**Task directions:** Write out the items from the line with "You are a GUI" up to and including the line with "Open the Condition", without changing a word, and leave the pictures out of your answer.

**Available records:**
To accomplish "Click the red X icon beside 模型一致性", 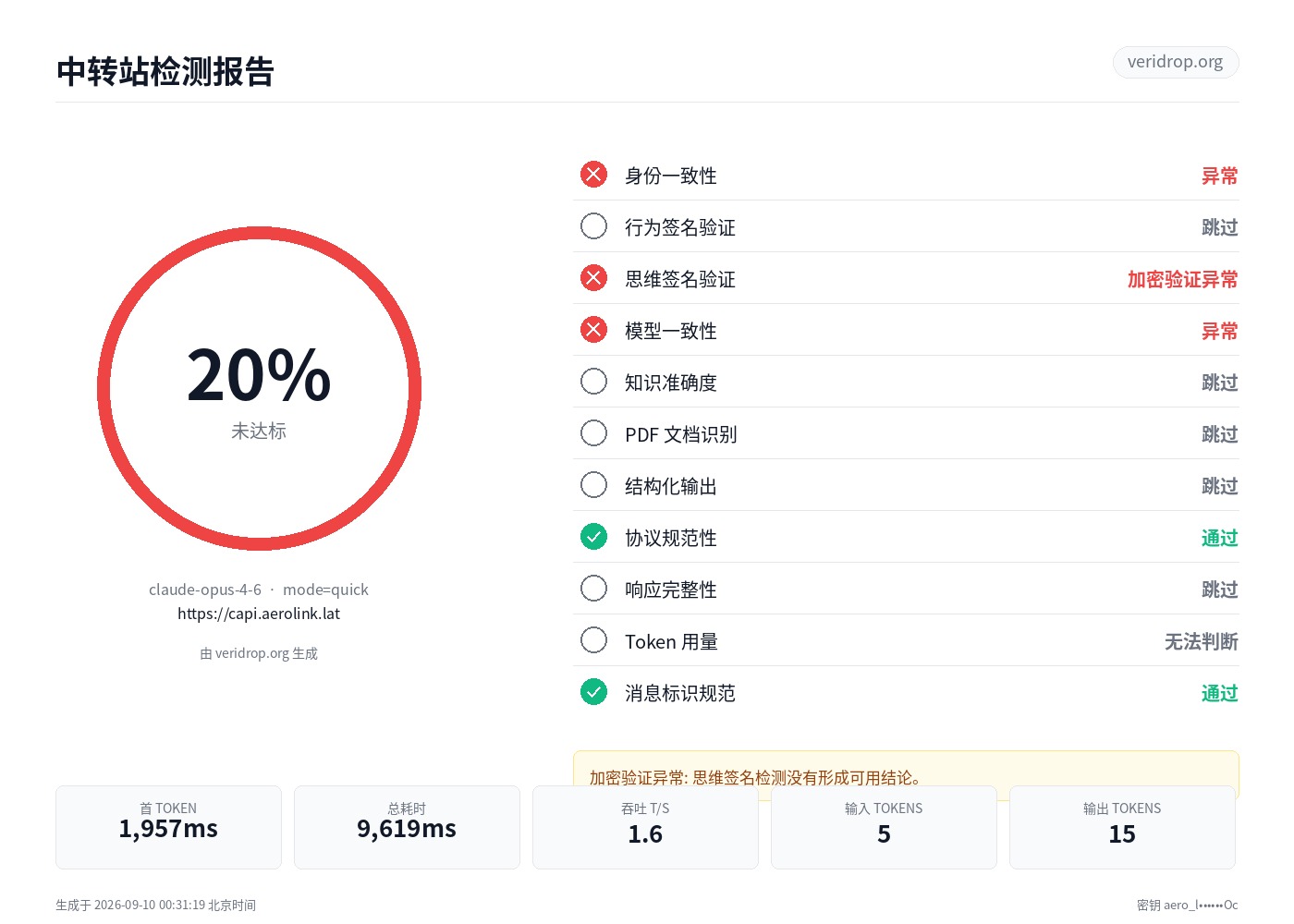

--

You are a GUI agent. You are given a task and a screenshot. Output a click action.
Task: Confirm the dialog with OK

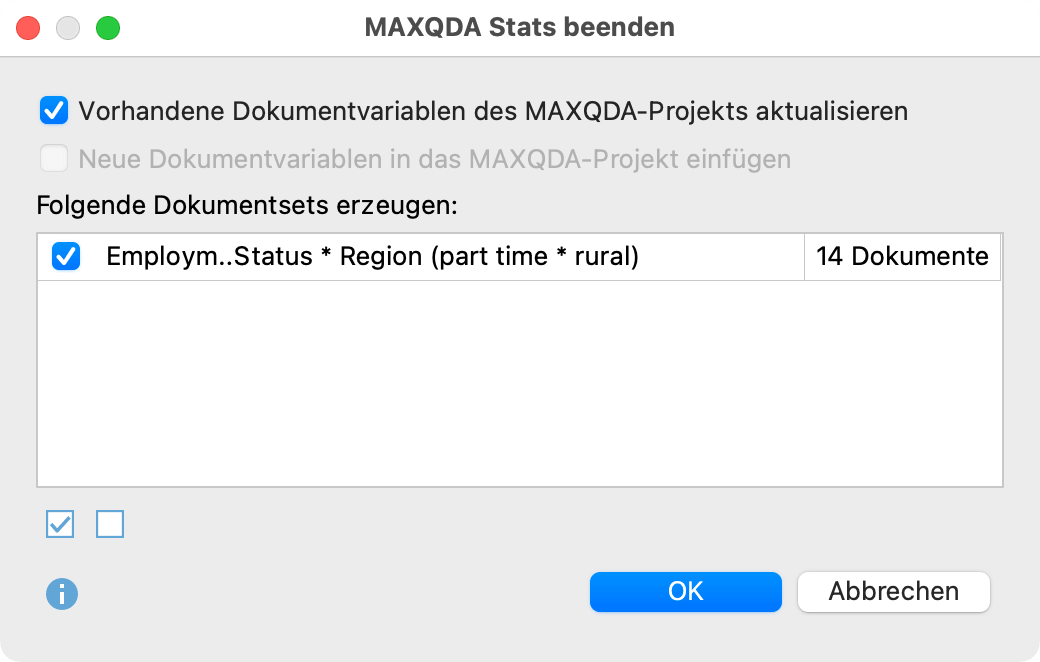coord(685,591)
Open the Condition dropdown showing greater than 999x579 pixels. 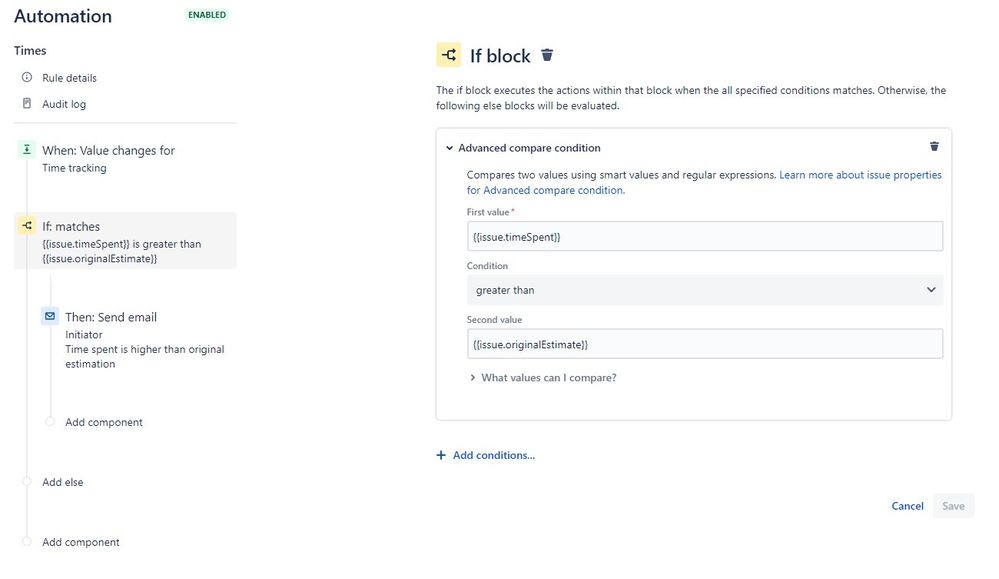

**Reply to the task:**
You are a GUI agent. You are given a task and a screenshot. Output a click action.
Task: Confirm the dialog with OK

coord(685,591)
Open the Condition dropdown showing greater than 999x579 pixels. 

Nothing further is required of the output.